• [PROBLEM TO WORK ON]: The answer must consist of every line from the data that holds the string "computer".

• [INFORMATION PROVIDED]:
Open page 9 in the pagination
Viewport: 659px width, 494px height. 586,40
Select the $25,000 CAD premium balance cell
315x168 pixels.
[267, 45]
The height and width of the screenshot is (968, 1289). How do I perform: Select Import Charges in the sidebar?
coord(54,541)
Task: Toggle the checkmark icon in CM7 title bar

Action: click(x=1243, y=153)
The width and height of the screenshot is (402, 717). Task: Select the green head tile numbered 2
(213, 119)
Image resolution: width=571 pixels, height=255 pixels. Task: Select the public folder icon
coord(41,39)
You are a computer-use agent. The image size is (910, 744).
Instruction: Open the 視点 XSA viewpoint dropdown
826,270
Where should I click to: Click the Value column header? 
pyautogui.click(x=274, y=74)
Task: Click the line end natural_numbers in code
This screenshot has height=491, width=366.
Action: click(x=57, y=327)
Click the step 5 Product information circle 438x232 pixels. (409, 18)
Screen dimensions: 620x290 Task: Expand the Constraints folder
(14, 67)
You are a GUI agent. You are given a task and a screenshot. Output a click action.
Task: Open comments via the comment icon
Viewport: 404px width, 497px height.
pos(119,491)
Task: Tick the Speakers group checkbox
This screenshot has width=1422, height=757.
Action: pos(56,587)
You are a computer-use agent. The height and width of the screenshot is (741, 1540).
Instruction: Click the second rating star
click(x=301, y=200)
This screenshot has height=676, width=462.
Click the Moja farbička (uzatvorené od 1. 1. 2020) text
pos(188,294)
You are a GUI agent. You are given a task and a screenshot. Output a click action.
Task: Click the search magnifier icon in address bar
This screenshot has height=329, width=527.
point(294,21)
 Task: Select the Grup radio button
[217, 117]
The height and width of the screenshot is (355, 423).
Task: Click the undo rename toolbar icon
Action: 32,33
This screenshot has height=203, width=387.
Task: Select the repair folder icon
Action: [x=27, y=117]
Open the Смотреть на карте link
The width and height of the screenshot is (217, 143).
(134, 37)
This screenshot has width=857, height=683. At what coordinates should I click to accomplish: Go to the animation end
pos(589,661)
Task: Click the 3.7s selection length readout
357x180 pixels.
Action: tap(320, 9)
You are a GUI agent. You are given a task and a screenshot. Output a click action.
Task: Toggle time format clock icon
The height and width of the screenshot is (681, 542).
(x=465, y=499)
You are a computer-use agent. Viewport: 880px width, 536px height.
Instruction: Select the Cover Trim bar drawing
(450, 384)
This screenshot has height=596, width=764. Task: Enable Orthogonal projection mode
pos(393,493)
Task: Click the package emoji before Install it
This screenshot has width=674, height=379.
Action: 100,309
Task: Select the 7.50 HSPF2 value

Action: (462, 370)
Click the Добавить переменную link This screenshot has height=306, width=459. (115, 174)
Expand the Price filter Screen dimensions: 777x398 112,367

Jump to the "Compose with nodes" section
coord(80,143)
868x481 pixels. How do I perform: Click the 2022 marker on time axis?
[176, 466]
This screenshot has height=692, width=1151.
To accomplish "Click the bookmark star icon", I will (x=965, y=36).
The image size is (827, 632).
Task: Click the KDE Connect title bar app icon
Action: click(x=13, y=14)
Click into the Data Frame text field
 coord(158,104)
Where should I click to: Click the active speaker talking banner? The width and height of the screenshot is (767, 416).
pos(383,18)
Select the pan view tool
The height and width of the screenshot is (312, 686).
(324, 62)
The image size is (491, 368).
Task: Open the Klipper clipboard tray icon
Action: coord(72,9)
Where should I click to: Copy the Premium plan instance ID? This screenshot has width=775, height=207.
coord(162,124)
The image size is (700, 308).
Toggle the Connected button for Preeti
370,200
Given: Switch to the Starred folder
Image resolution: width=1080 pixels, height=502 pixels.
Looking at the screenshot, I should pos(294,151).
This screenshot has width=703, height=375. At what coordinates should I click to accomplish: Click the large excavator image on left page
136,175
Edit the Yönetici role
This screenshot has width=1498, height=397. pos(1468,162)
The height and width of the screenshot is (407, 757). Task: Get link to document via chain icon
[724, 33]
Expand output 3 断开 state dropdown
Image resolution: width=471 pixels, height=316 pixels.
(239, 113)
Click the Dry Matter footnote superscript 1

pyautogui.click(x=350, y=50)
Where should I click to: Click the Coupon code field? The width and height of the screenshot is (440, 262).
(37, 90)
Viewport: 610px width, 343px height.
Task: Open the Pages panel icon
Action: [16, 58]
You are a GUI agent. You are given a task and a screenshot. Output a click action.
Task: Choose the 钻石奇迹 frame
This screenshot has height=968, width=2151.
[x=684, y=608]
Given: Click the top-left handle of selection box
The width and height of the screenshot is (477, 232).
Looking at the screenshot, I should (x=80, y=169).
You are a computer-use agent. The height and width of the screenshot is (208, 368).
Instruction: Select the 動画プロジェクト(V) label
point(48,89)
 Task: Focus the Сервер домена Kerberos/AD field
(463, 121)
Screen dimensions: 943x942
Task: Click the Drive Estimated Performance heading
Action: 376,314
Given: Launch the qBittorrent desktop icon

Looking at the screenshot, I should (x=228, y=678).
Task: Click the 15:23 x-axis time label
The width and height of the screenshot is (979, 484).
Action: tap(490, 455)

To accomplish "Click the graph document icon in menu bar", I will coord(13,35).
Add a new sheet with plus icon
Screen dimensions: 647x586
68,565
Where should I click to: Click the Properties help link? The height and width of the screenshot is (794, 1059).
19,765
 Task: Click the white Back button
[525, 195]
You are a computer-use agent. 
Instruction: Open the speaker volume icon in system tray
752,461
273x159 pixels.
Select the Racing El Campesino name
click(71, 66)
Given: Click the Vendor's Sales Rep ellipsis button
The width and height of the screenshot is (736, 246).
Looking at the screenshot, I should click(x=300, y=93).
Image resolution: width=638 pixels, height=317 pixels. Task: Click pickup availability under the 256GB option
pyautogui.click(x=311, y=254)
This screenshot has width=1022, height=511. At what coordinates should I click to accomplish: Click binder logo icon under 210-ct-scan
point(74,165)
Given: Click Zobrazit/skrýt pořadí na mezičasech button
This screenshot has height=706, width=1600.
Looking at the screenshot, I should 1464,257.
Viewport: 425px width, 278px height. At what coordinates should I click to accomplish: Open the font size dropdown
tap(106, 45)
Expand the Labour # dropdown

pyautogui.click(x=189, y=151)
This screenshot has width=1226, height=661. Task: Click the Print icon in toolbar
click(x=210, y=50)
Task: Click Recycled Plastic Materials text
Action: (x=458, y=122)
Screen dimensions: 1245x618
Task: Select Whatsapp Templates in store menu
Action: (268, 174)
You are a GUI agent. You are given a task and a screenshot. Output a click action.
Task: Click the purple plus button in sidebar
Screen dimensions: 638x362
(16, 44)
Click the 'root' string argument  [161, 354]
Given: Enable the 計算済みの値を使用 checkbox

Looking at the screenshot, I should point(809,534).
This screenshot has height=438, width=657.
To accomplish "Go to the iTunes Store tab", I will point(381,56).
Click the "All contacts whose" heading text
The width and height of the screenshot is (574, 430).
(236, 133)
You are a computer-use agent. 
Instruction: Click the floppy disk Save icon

• [ANSWER FOR THE TASK]:
You are a computer-use agent. The image size is (910, 744).
You are a computer-use agent. The height and width of the screenshot is (741, 1540).
You are a computer-use agent. Viewport: 880px width, 536px height.
You are a computer-use agent. The height and width of the screenshot is (208, 368).
You are a computer-use agent. 
You are a computer-use agent. 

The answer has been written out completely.